TASK REQUIREMENTS =>
What is needed is an exact printout of all the data.
### MATERIAL FOR THIS TASK ###
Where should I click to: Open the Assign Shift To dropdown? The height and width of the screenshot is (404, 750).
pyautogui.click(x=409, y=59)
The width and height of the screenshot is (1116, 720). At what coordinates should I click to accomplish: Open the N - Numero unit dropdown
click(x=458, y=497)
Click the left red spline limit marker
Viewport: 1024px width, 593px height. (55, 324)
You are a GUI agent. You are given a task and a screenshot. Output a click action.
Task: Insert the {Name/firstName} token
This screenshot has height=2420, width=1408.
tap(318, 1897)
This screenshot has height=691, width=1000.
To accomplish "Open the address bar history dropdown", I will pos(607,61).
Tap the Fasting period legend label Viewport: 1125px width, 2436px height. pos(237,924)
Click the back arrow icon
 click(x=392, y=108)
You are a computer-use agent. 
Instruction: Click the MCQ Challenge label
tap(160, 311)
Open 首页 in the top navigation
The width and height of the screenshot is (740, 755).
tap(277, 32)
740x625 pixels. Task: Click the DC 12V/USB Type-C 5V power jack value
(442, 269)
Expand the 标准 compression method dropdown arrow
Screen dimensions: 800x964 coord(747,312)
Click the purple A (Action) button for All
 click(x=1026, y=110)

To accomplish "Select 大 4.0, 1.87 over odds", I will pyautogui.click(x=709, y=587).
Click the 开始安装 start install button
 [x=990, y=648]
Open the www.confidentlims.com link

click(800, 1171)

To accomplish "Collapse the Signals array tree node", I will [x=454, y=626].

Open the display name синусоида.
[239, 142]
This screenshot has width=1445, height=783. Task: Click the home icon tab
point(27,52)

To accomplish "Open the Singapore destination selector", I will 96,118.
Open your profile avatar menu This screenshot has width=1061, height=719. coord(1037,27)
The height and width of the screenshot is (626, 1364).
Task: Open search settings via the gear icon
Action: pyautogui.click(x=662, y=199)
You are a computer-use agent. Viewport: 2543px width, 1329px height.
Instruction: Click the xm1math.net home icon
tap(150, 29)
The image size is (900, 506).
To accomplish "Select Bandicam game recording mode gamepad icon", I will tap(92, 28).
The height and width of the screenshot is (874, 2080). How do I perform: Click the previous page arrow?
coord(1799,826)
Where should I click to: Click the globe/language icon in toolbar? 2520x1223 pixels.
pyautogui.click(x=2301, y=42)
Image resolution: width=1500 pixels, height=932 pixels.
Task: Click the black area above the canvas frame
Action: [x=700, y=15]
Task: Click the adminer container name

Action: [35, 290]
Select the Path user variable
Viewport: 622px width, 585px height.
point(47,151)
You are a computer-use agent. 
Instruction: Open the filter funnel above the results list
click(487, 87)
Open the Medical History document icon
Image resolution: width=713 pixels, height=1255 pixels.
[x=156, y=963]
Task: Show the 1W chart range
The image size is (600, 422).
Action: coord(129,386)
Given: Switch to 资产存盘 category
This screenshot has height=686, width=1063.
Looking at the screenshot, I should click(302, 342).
###
WRITTEN RESPONSE =>
Where should I click to: Open the Assign Shift To dropdown? The height and width of the screenshot is (404, 750).
pyautogui.click(x=409, y=59)
The width and height of the screenshot is (1116, 720). At what coordinates should I click to accomplish: Open the N - Numero unit dropdown
click(x=458, y=497)
Click the left red spline limit marker
Viewport: 1024px width, 593px height. (55, 324)
You are a GUI agent. You are given a task and a screenshot. Output a click action.
Task: Insert the {Name/firstName} token
This screenshot has height=2420, width=1408.
tap(318, 1897)
This screenshot has height=691, width=1000.
To accomplish "Open the address bar history dropdown", I will pos(607,61).
Tap the Fasting period legend label Viewport: 1125px width, 2436px height. pos(237,924)
Click the back arrow icon
 click(x=392, y=108)
You are a computer-use agent. 
Instruction: Click the MCQ Challenge label
tap(160, 311)
Open 首页 in the top navigation
The width and height of the screenshot is (740, 755).
tap(277, 32)
740x625 pixels. Task: Click the DC 12V/USB Type-C 5V power jack value
(442, 269)
Expand the 标准 compression method dropdown arrow
Screen dimensions: 800x964 coord(747,312)
Click the purple A (Action) button for All
 click(x=1026, y=110)

To accomplish "Select 大 4.0, 1.87 over odds", I will pyautogui.click(x=709, y=587).
Click the 开始安装 start install button
 [x=990, y=648]
Open the www.confidentlims.com link

click(800, 1171)

To accomplish "Collapse the Signals array tree node", I will [x=454, y=626].

Open the display name синусоида.
[239, 142]
This screenshot has width=1445, height=783. Task: Click the home icon tab
point(27,52)

To accomplish "Open the Singapore destination selector", I will 96,118.
Open your profile avatar menu This screenshot has width=1061, height=719. coord(1037,27)
The height and width of the screenshot is (626, 1364).
Task: Open search settings via the gear icon
Action: pyautogui.click(x=662, y=199)
You are a computer-use agent. Viewport: 2543px width, 1329px height.
Instruction: Click the xm1math.net home icon
tap(150, 29)
The image size is (900, 506).
To accomplish "Select Bandicam game recording mode gamepad icon", I will tap(92, 28).
The height and width of the screenshot is (874, 2080). How do I perform: Click the previous page arrow?
coord(1799,826)
Where should I click to: Click the globe/language icon in toolbar? 2520x1223 pixels.
pyautogui.click(x=2301, y=42)
Image resolution: width=1500 pixels, height=932 pixels.
Task: Click the black area above the canvas frame
Action: [x=700, y=15]
Task: Click the adminer container name

Action: [35, 290]
Select the Path user variable
Viewport: 622px width, 585px height.
point(47,151)
You are a computer-use agent. 
Instruction: Open the filter funnel above the results list
click(487, 87)
Open the Medical History document icon
Image resolution: width=713 pixels, height=1255 pixels.
[x=156, y=963]
Task: Show the 1W chart range
The image size is (600, 422).
Action: coord(129,386)
Given: Switch to 资产存盘 category
This screenshot has height=686, width=1063.
Looking at the screenshot, I should click(302, 342).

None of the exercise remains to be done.